Ella Fitzgerald, live - April In Paris




Jadis, des critiques lui reprochèrent une froide perfection. François Billard parle de leur « attitude corporative », dans son livre les Chanteuses de jazz. En 1985, le batteur, compositeur et activiste afro-américain Max Roach (1924-2007), après sa participation au concert Free Mandela à la Fête de l’Humanité (avec Bernard Lubat, Eddy Louiss, Salif Keita…), nous expliquait : « Ella s’est heurtée à l’ambivalence qui s’est souvent manifestée – et continue de sévir – envers les Afro-Américains. Elle incarnait une maestria artistique, ne se camait pas, n’était pas alcoolique, restait discrète sur sa vie personnelle. Bref, elle ne fournissait pas d’anecdotes croustillantes à la presse, n’entrait pas dans les critères paternalistes dont certains critiques étaient imprégnés. Elle ne suscitait pas le misérabilisme que l’on pouvait percevoir chez ces critiques envers Billie Holiday, qui se droguait.

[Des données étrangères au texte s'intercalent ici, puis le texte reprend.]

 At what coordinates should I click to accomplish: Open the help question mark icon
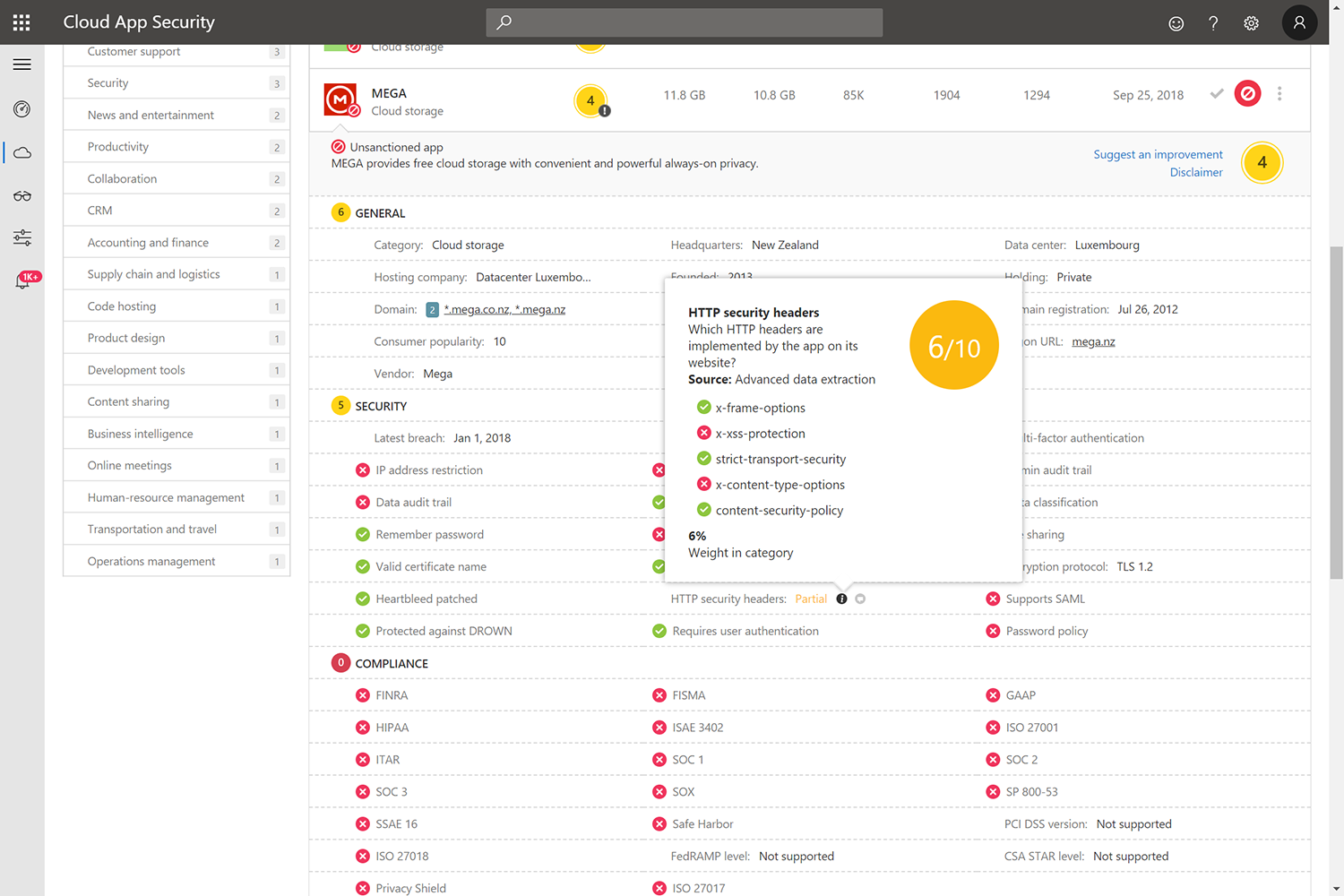point(1213,22)
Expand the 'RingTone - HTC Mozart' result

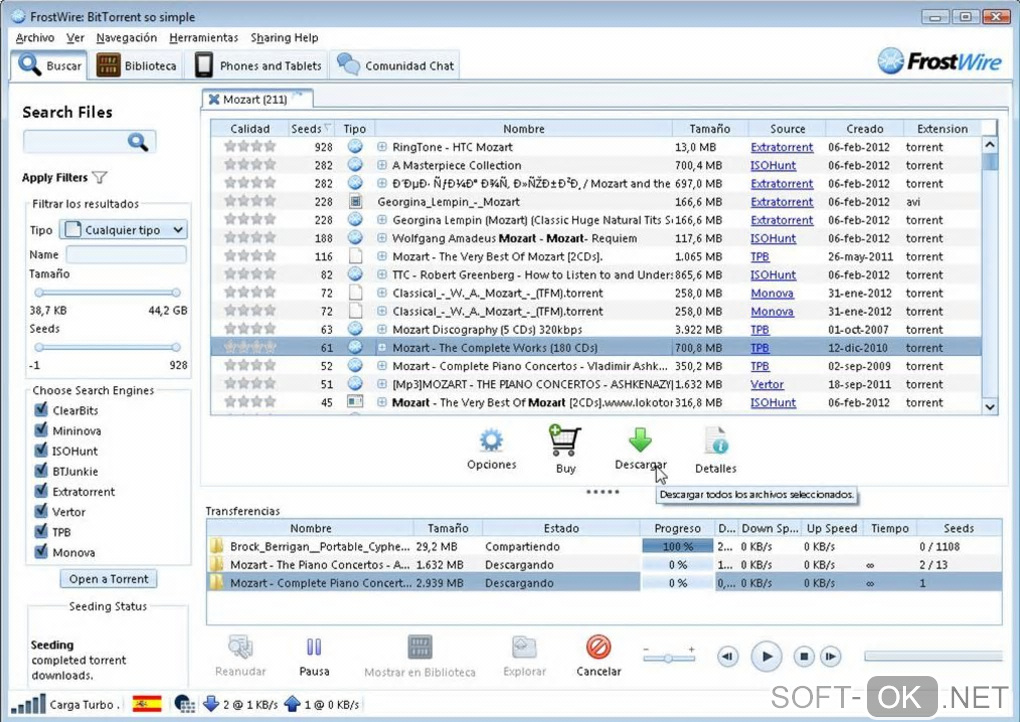point(382,148)
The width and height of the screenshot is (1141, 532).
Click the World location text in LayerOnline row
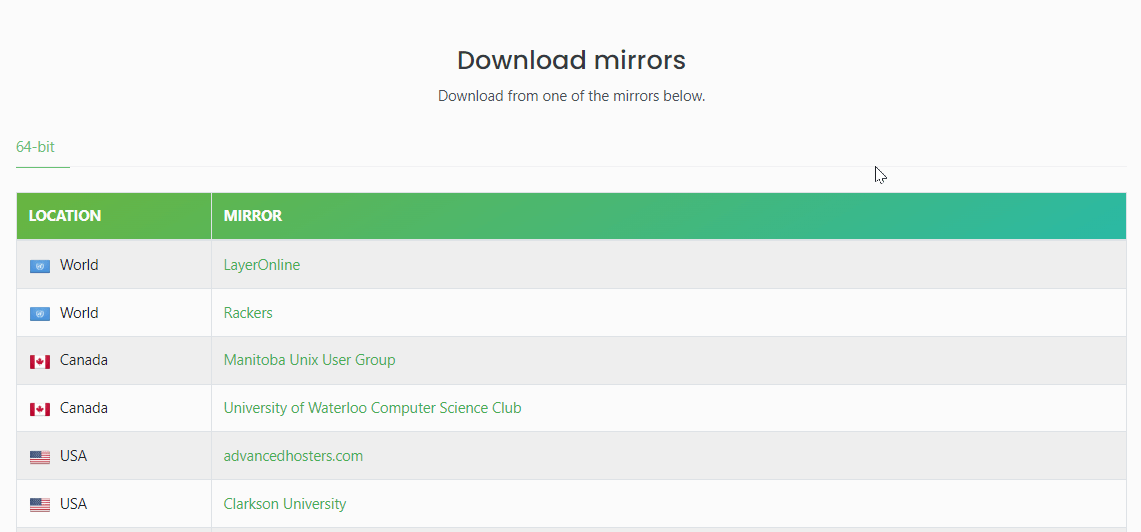79,265
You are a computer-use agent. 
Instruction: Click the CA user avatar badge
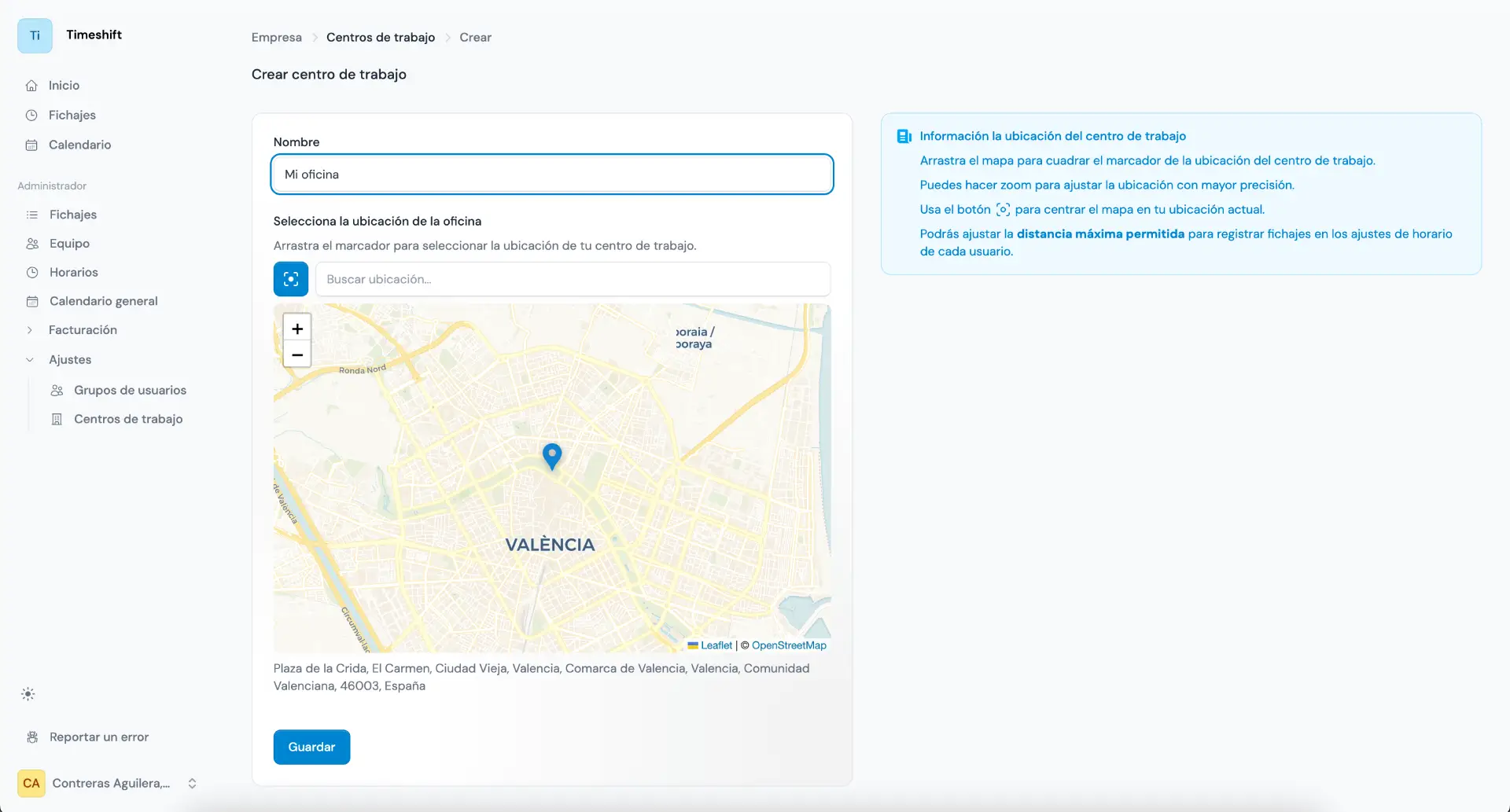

Pour moi, Ella a contribué, à sa façon, à la progression de notre peuple : en s’engageant dans son art totalement et selon une dignité absolue. » Dans les étincelles du chant d’Ella ne se niche pas tant de l’insouciance qu’une volonté inexpugnable de refuser le statut de victime. La solaire acrobate du scat nous emporte avec elle dans son vertigineux hymne à la vie.

Perles exhumées

Avec le CD Live at the Concertgebouw 1961, le label Fondamenta  rend vie au superbe concert d’Ella Fitzgerald  à Amsterdam. Par une fine restauration, Fondamenta donne une nouvelle jeunesse à des enregistrements rares ou inédits. Autre perle exhumée : l’album de la consœur d’Ella, Sarah Vaughan, Live At Laren Jazz Festival 1975, un concert capté aux Pays-Bas. Doté d’un livret de 24 pages (en français et en anglais), avec de belles photos, chaque CD coûte 15 euros (le prix d’un admirable travail sonore et éditorial). En offrant ces disques à ceux qu’on aime, on ne peut qu’apporter du bonheur.